Oil prices fell on Wednesday as investors focused on key budget talks in the United States, the world's biggest consumer of energy, and reacted to news of an unexpected drop in US crude inventories.
New York's main contract, West Texas Intermediate (WTI) for delivery in January, slid $1.10 to $86.08 a barrel.
Brent North Sea crude for January shed $1.07 to $108.80 a barrel in late London deals.
"Following the agreement to provide further financial assistance to Greece, market players are clearly turning their attention to the next pressing problem, namely the budget dispute in the US," said Commerzbank oil analyst Carsten Fritsch.
US lawmakers are working to hammer out an agreement on the budget for next year that requires painful compromises from both Republicans and Democrats, but negotiations have been marked by bitter political bickering.
If no deal is reached before the end of the year, a "fiscal cliff" of tax rises and massive spending cuts, including slashes to the military, comes into effect and would likely send the world's biggest economy back into recession.
Ahead of any deal, the US Department of Energy on Wednesday announced that the country's crude stockpiles dropped by 300,000 barrels last week, confounding analyst expectations for a rise.
Initial euphoria over the debt deal reached between Greece and its creditors has meanwhile died down as both sides move to implement its terms.

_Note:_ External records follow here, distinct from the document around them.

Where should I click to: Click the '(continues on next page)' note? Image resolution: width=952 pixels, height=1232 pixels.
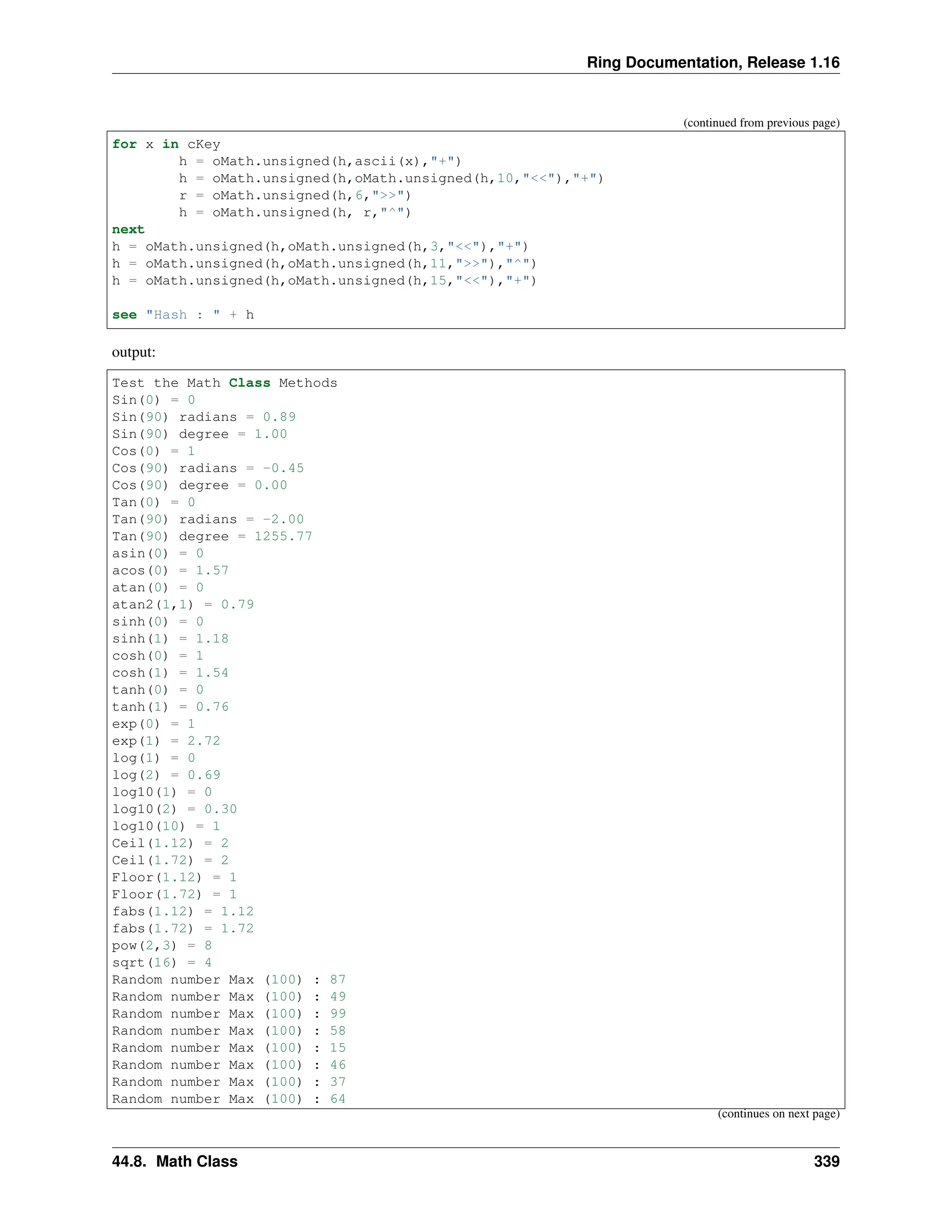[778, 1114]
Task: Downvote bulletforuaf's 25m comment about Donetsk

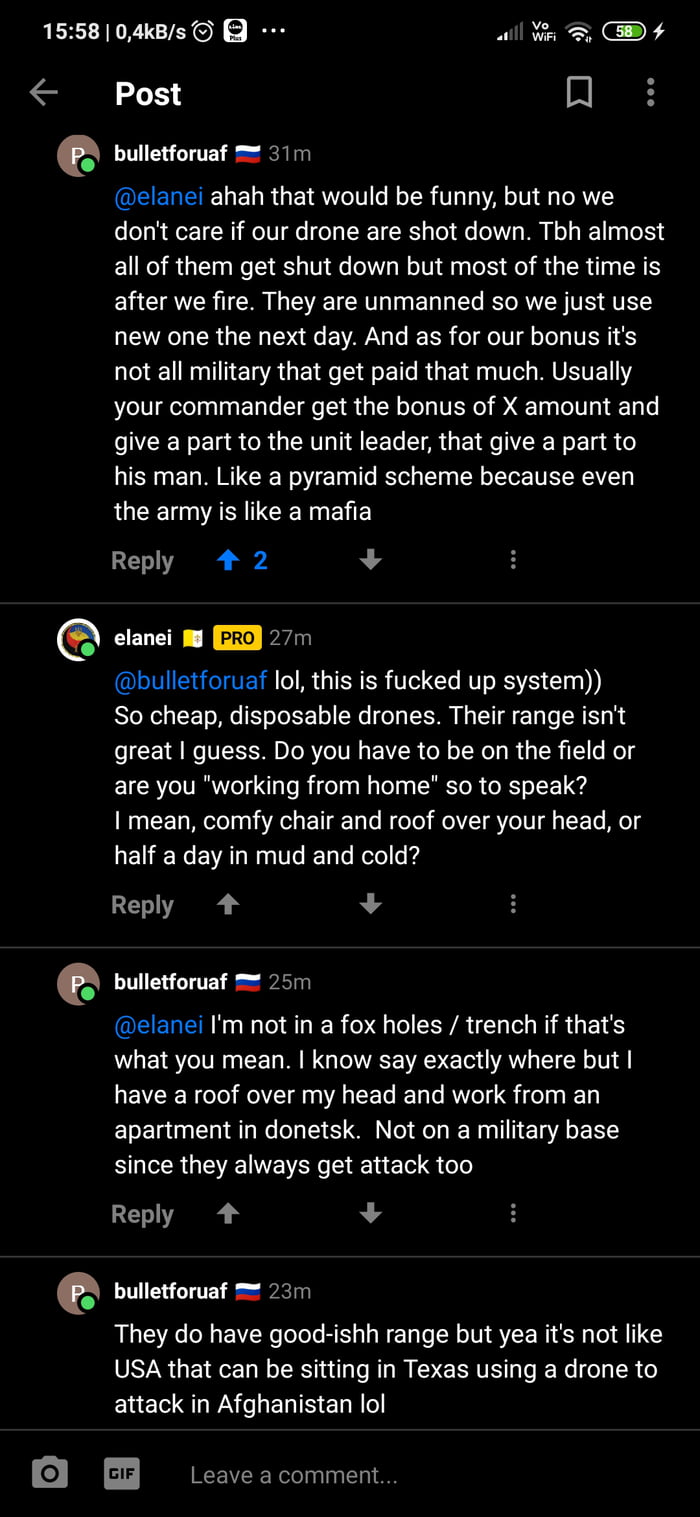Action: point(371,1214)
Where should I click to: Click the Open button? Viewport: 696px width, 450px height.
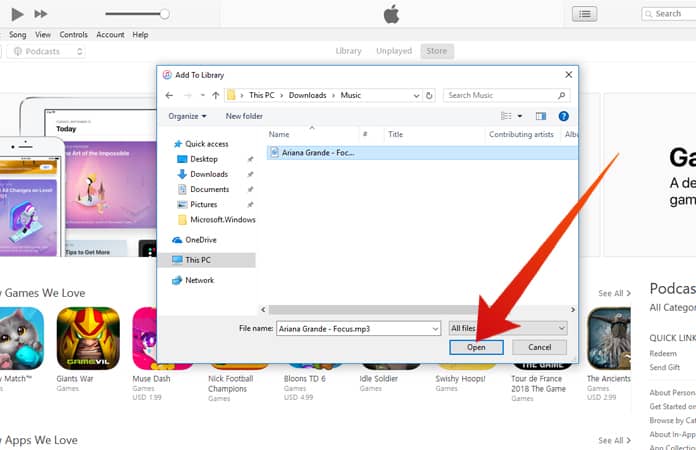click(x=476, y=347)
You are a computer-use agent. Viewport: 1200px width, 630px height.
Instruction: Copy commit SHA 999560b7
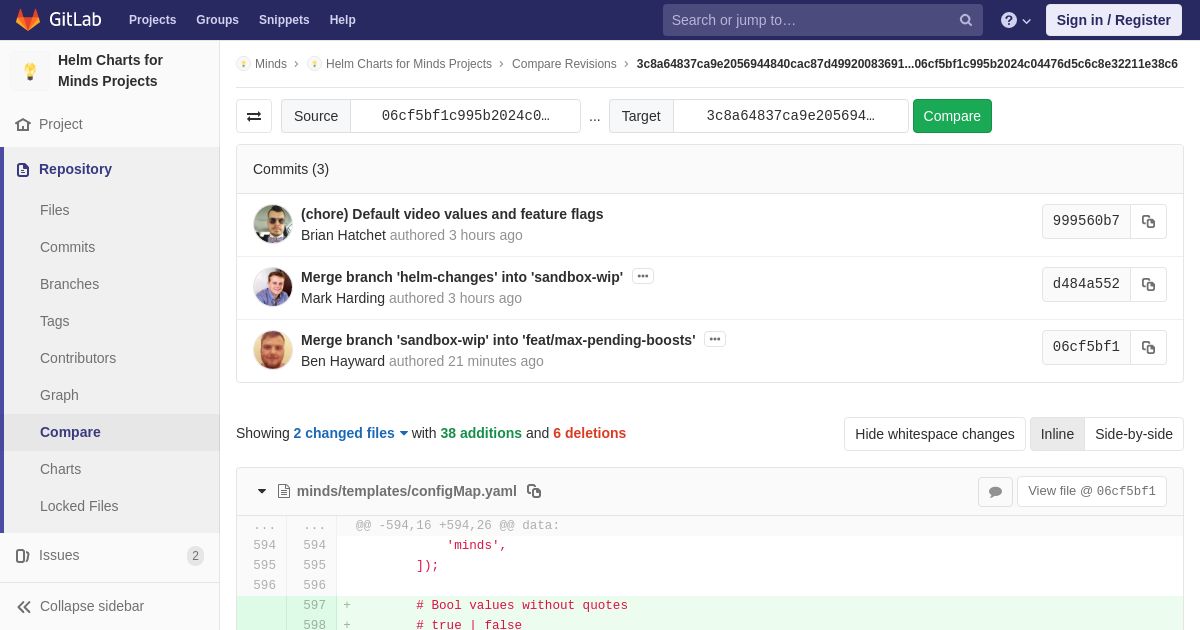click(1148, 221)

Lingering concerns over the eurozone debt crisis cut short a rally by the euro, which briefly got a boost from the Greek debt deal announced on Tuesday.
A weaker euro makes dollar-priced oil more expensive, denting demand.
"As markets cautiously greeted news of a deal to release emergency aid to debt-laden Greece, oil traders eyed the looming US 'fiscal cliff' as the latest sign struggling fuel demand could face further headwinds," Phillip Futures said in a market commentary.